Nearly three-quarters of tech-savvy Brits use apps to complete administrative tasks and grow their business, according to a new global study by Intuit QuickBooks.

In a study of 2,000 small business owners and managers in four key markets, UK, Australia, Canada and the US, Britons came out on top of their US counterparts (59%) in using apps to run their business, but are trailing behind Australian Small and Medium-sized Enterprises (SMEs) as 74% admit to using mobile applications.

With controlling costs and expenses revealed as the number one challenge for small businesses in the UK (44%), the most popular applications being taken up are banking and finance (59%), payments (49%) and payroll management (37%).

The other top challenges facing small companies include dealing with the competition (31%) and retaining current customers (30%).

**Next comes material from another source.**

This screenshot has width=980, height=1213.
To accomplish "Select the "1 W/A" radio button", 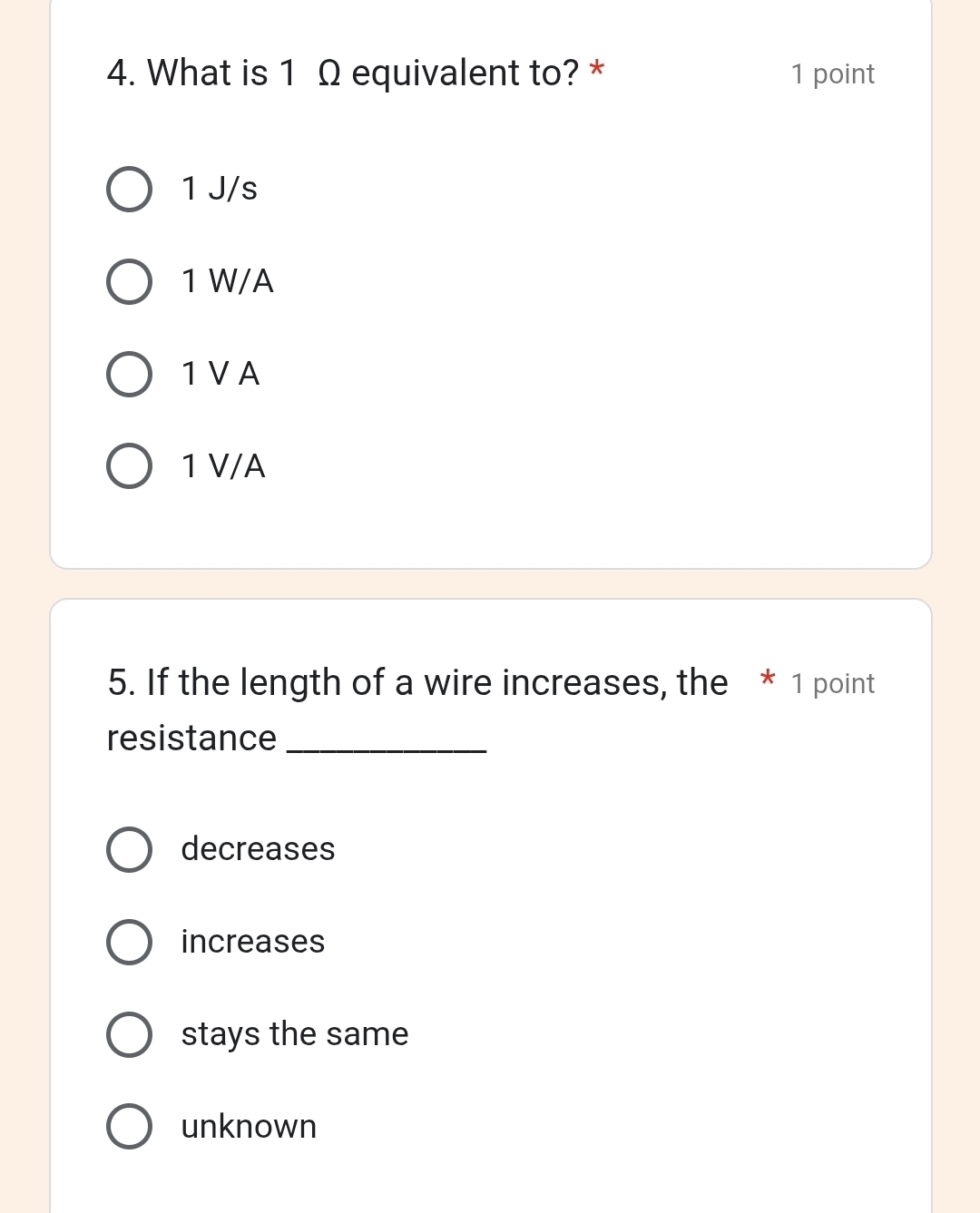I will [x=128, y=282].
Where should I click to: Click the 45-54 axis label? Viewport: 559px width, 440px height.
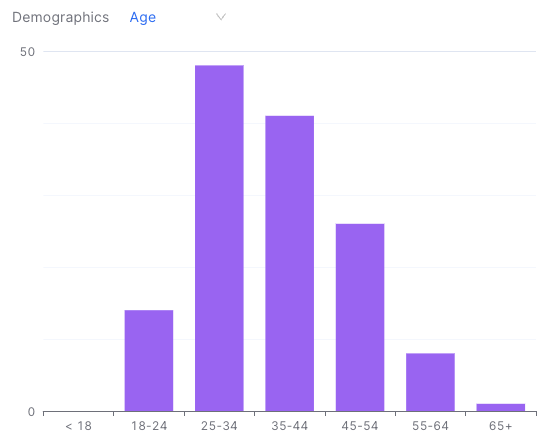point(360,426)
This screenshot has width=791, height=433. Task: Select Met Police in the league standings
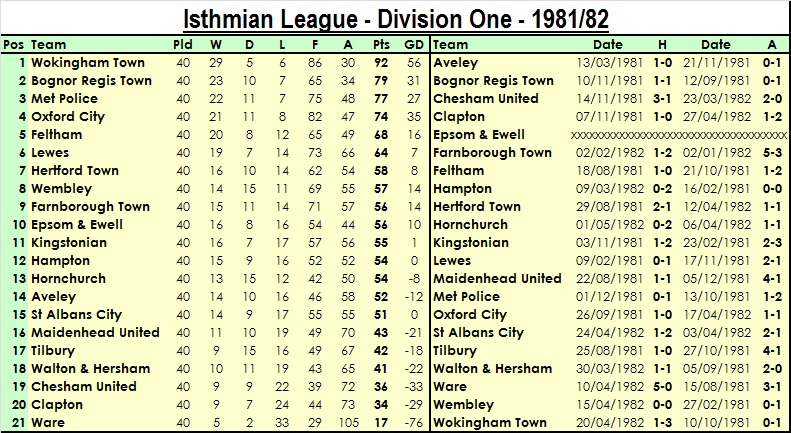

Dominic Allon, Europe VP and Managing Director, Intuit QuickBooks, said: “More small firms than ever are putting technology at the heart of their business and using it to solve everyday problems and British entrepreneurs are ahead of a trend that is happening on a global scale.

“Small firms are well known for their creativity in how they grow their business; using digital tools to tackle their challenges head-on is key to their success.”

Making good app decisions

The study also shows that small business owners are choosing apps which will impact the bottom line. In the UK, 48% of those using apps judge the apps’ success on whether it will increase their revenue, and two thirds (66%) also realise the value in connecting data from different apps.

Beyond the business impact, ease of use (57%) and security (55%) are the top considerations in choosing an app, while privacy and security (38%) and cost (27%) are most important to building trust.

While businesses are integrating apps in record numbers, they are also running into persistent barriers, as two in five (40%) UK small business owners using apps believe there are too many apps to choose from and are unsure of which are best suited for their business. Thirty-eight percent are concerned with costs to integrate and train on apps, and complexity was an issue for 22%.

Mr Allon added: “Applications are transforming the way small businesses operate in the UK, but choosing the right technologies for their needs is crucial.

“Business owners must start with identifying their biggest challenges, whether that’s controlling costs or finding good employees, and look for apps that seamlessly integrate to get the most value from their investments.”